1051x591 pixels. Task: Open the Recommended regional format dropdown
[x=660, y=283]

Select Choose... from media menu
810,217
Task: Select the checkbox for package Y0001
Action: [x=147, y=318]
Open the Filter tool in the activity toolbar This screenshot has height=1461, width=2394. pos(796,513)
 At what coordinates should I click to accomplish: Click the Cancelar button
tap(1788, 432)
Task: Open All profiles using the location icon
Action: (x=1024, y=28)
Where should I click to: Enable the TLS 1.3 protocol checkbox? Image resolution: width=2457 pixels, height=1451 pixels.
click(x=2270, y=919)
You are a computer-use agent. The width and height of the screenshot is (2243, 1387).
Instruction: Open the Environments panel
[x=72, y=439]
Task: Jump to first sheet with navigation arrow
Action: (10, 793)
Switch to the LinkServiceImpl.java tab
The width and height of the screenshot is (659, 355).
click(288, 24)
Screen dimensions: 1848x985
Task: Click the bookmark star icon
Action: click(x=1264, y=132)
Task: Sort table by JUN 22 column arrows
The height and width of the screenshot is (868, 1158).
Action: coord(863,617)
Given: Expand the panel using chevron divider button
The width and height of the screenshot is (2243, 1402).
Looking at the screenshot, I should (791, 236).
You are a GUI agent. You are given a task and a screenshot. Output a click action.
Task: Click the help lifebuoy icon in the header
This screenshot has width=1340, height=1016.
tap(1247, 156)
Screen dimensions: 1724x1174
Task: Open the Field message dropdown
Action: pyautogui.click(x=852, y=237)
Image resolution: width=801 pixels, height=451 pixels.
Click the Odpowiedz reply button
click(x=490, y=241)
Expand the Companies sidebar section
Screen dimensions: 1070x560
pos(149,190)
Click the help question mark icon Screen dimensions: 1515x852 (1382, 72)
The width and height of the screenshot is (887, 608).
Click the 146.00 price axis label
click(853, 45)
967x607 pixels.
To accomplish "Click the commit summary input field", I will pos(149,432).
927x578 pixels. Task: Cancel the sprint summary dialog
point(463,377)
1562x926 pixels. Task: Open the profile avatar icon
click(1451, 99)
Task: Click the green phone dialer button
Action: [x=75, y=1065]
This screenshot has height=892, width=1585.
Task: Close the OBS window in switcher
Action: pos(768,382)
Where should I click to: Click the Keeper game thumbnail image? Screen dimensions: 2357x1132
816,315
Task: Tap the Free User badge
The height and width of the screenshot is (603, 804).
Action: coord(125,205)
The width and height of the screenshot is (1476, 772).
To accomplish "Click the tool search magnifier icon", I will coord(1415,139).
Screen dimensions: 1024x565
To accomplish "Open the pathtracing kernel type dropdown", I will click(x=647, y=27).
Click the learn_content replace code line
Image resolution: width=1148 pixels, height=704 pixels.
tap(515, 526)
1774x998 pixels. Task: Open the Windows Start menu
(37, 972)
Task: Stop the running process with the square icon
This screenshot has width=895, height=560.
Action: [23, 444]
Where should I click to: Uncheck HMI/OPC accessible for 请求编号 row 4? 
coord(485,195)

++++++++

* _Work item_: Restate verbatim the first line above and all lines after it through the line containing "Switch to the LinkServiceImpl.java tab"; omit the rest.

* _Result of this task_:
1051x591 pixels. Task: Open the Recommended regional format dropdown
[x=660, y=283]

Select Choose... from media menu
810,217
Task: Select the checkbox for package Y0001
Action: [x=147, y=318]
Open the Filter tool in the activity toolbar This screenshot has height=1461, width=2394. pos(796,513)
 At what coordinates should I click to accomplish: Click the Cancelar button
tap(1788, 432)
Task: Open All profiles using the location icon
Action: (x=1024, y=28)
Where should I click to: Enable the TLS 1.3 protocol checkbox? Image resolution: width=2457 pixels, height=1451 pixels.
click(x=2270, y=919)
You are a computer-use agent. The width and height of the screenshot is (2243, 1387).
Instruction: Open the Environments panel
[x=72, y=439]
Task: Jump to first sheet with navigation arrow
Action: (10, 793)
Switch to the LinkServiceImpl.java tab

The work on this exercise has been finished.